*** Opening EXERCISE INPUT ***
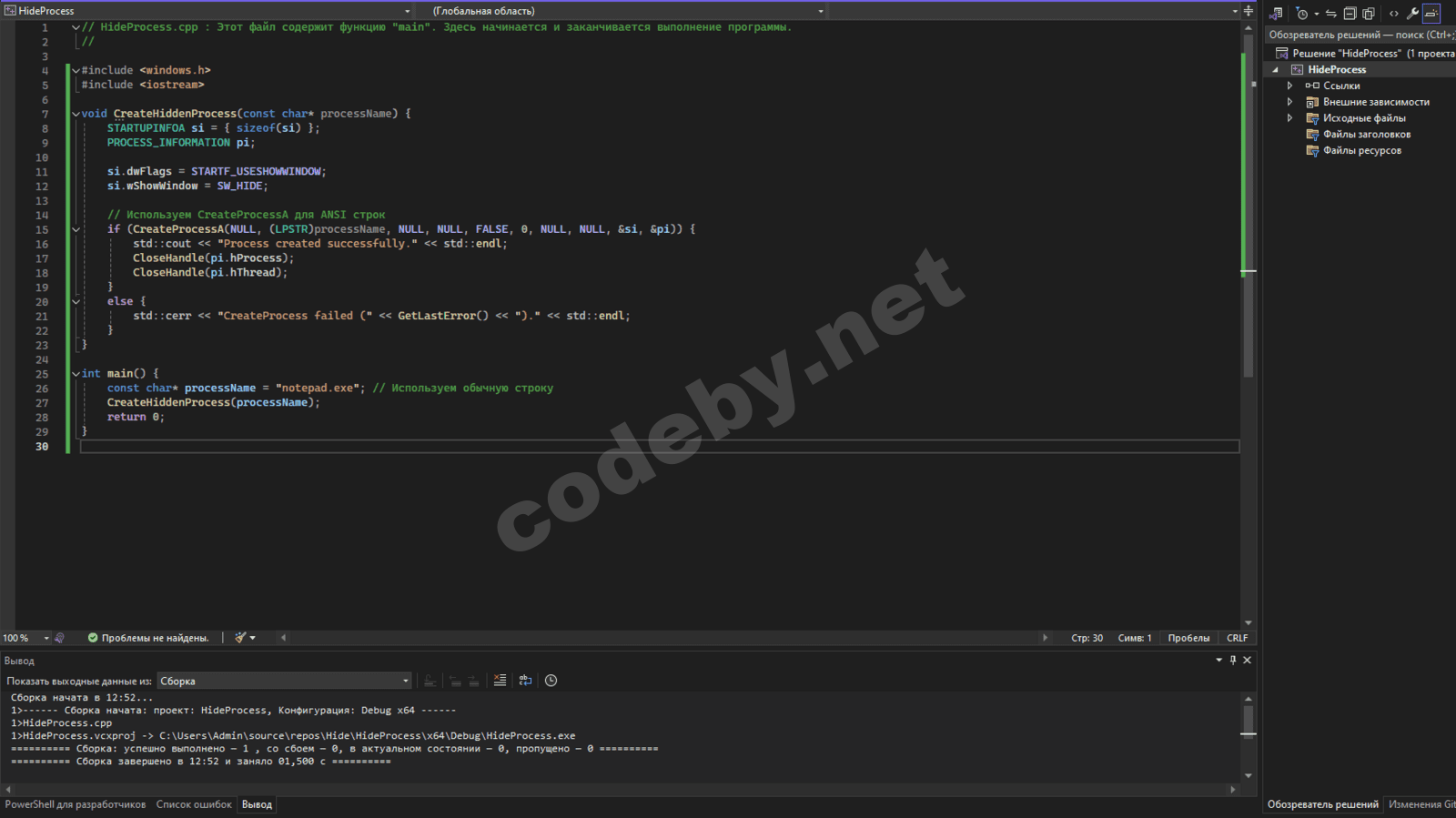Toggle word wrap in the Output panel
*** Closing EXERCISE INPUT ***
*** Opening EXERCISE INPUT ***
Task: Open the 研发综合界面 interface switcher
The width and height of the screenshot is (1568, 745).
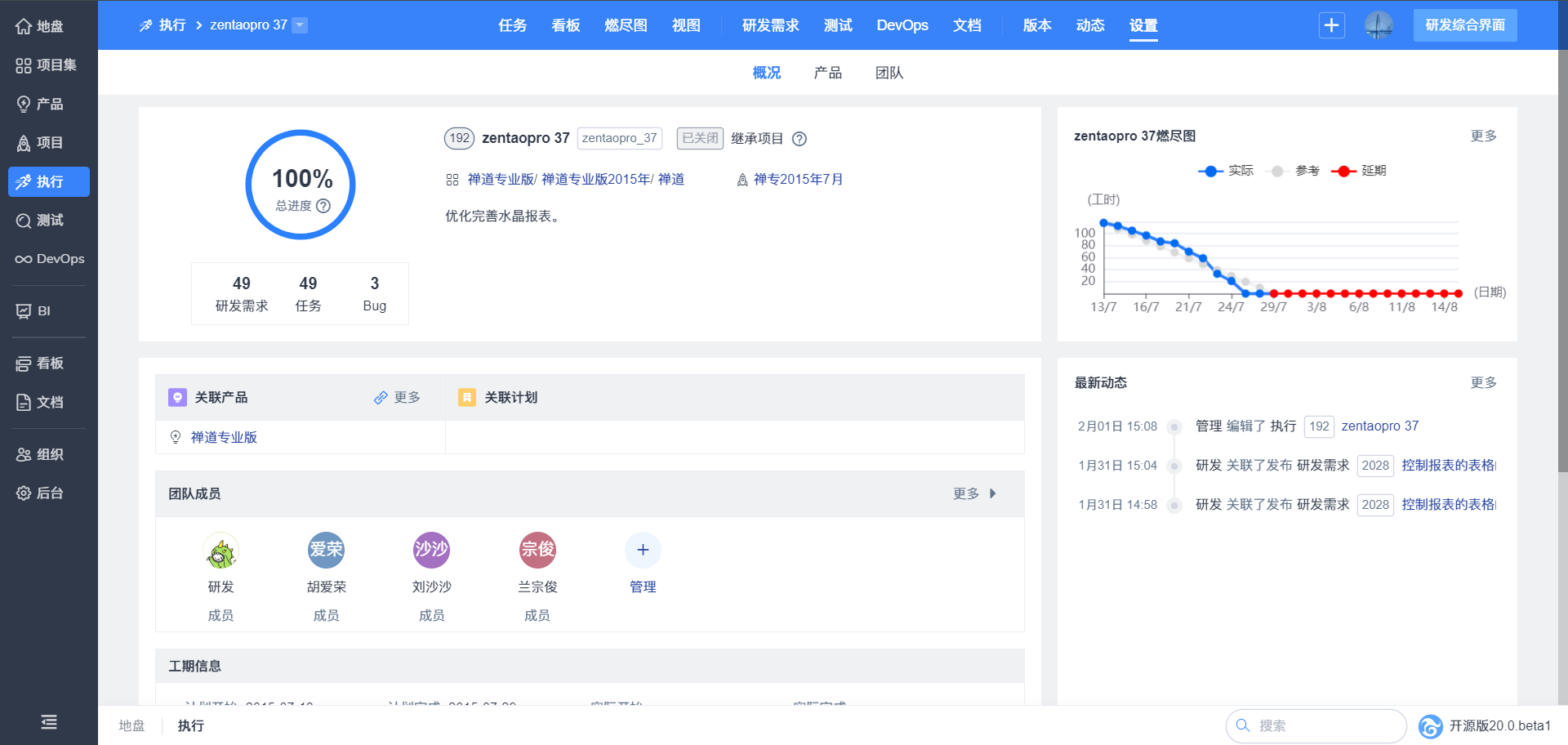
*** Closing EXERCISE INPUT ***
*** Opening EXERCISE INPUT ***
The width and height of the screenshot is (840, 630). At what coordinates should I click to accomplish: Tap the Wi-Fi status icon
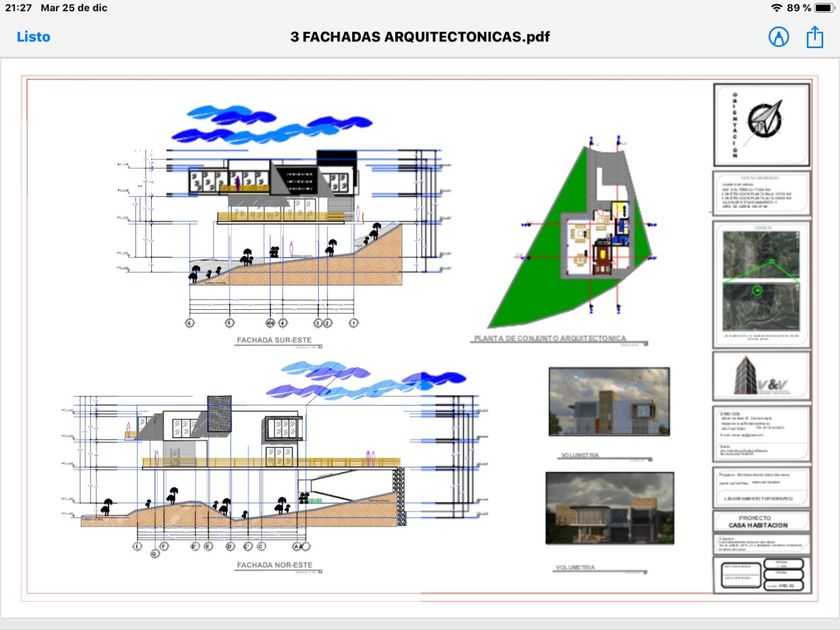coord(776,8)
*** Closing EXERCISE INPUT ***
__TASK DESCRIPTION__
Would you copy out exactly the lines above that start at the one containing "Task: Open the 研发综合界面 interface switcher" and end at the one containing "The width and height of the screenshot is (1568, 745).", inclusive?

__FINISHED TASK__
Task: Open the 研发综合界面 interface switcher
The width and height of the screenshot is (1568, 745).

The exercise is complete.